[Stored data]

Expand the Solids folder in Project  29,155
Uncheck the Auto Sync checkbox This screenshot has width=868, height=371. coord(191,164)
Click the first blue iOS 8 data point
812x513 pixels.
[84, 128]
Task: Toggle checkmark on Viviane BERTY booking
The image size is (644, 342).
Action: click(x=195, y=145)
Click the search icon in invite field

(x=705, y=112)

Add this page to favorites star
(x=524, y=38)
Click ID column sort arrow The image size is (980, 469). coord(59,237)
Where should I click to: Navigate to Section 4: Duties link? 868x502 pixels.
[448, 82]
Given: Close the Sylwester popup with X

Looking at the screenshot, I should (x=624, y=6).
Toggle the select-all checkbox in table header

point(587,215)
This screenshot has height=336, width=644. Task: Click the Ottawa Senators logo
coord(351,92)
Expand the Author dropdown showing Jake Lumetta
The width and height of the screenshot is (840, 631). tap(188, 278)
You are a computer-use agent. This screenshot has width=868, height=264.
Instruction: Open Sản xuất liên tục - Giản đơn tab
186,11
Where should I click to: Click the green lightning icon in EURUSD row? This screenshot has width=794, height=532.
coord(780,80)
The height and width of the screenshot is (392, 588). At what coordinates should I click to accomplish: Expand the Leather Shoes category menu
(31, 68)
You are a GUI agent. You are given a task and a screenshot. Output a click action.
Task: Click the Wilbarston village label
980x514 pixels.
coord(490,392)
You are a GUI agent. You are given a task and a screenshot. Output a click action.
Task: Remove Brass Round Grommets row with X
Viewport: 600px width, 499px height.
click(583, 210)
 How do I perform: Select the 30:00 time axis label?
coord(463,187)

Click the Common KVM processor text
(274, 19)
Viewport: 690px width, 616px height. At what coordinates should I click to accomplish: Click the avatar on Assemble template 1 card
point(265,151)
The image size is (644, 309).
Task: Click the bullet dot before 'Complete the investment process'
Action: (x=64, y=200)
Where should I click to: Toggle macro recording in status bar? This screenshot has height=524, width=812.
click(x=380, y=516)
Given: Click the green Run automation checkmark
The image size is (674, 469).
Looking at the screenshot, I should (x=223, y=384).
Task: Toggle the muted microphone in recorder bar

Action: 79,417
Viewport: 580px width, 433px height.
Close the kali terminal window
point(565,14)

EXERCISE: Collect the lines of the records that include the string "checkmark".

TASK RESULT:
Task: Toggle checkmark on Viviane BERTY booking
Given: Click the green Run automation checkmark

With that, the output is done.